#### PROVIDED TEXT

We, therefore, argue that, for real-life applications, especially when involving end-users requiring explanations that make sense, a counterfactual point should belong to the realistic space (

c \in R

). This preference is additionally implied by the already mentioned fact that an unrealistic counterfactual is not supported by any data observation (as all training points are, expectedly, inside the realistic space).

To have a better understanding of how the realistic space can be defined by constraints, we can categorize these into two types of constraints: univariate and multivariate. Univariate constraints define the requirements a single feature must follow (for example, age larger than zero), while multivariate constraints describe how a set of variables, dependent on each other, must change (for example, the one-hot encoding rule).

This categorization is additionally motivated by the fact that many algorithms treat these requirements differently. For example, ALIBIC, DiCE, MACE, and SynAS can manually restrict the range of certain features, while ALIBIC and DiCE also use, respectively, autoencoders and statistical approaches to generate counterfactuals that are more consistent with the data manifold (thereby, hopefully, respecting both univariate and multivariate constraints). It is also worth noting that, in some situations, we can have both kinds of constraints, like with one-hot encoding: to ensure binary values (univariate) and single activation (multivariate).

########
#### GIVEN INFORMATION

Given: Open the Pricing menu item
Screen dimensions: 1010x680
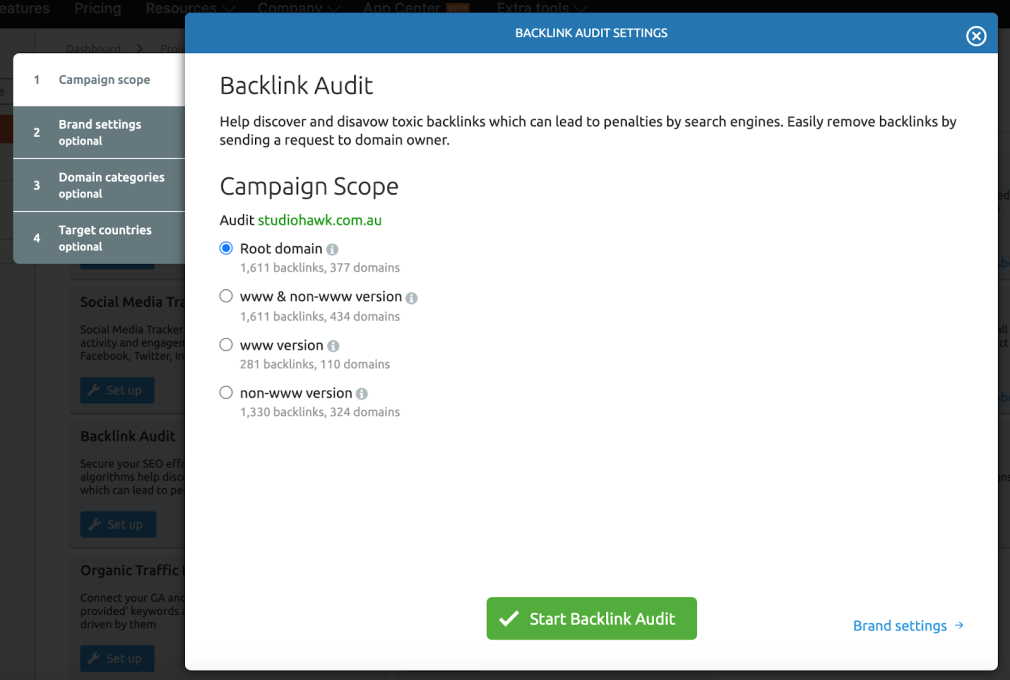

########

[THINGS TO DO]:
A) Return everything from "This categorization is" down to "single activation (multivariate)." in the passage on counterfactual constraints.
B) In the passage on counterfactual constraints, what example is given of a univariate constraint?
C) For each statement, say yes or no depending on whether it agrees with the passage on counterfactual constraints, and quote the words of the passage that decide it.
(i) Univariate constraints describe how a set of variables that depend on each other must change.
(ii) MACE can manually restrict the range of certain features.
(iii) One-hot encoding can involve both kinds of constraints.

[ACTIVITY ANSWERS]:
A)
This categorization is additionally motivated by the fact that many algorithms treat these requirements differently. For example, ALIBIC, DiCE, MACE, and SynAS can manually restrict the range of certain features, while ALIBIC and DiCE also use, respectively, autoencoders and statistical approaches to generate counterfactuals that are more consistent with the data manifold (thereby, hopefully, respecting both univariate and multivariate constraints). It is also worth noting that, in some situations, we can have both kinds of constraints, like with one-hot encoding: to ensure binary values (univariate) and single activation (multivariate).

B) Age larger than zero.

C)
(i) No: "Univariate constraints define the requirements a single feature must follow"
(ii) Yes: "ALIBIC, DiCE, MACE, and SynAS can manually restrict the range of certain features"
(iii) Yes: "in some situations, we can have both kinds of constraints, like with one-hot encoding"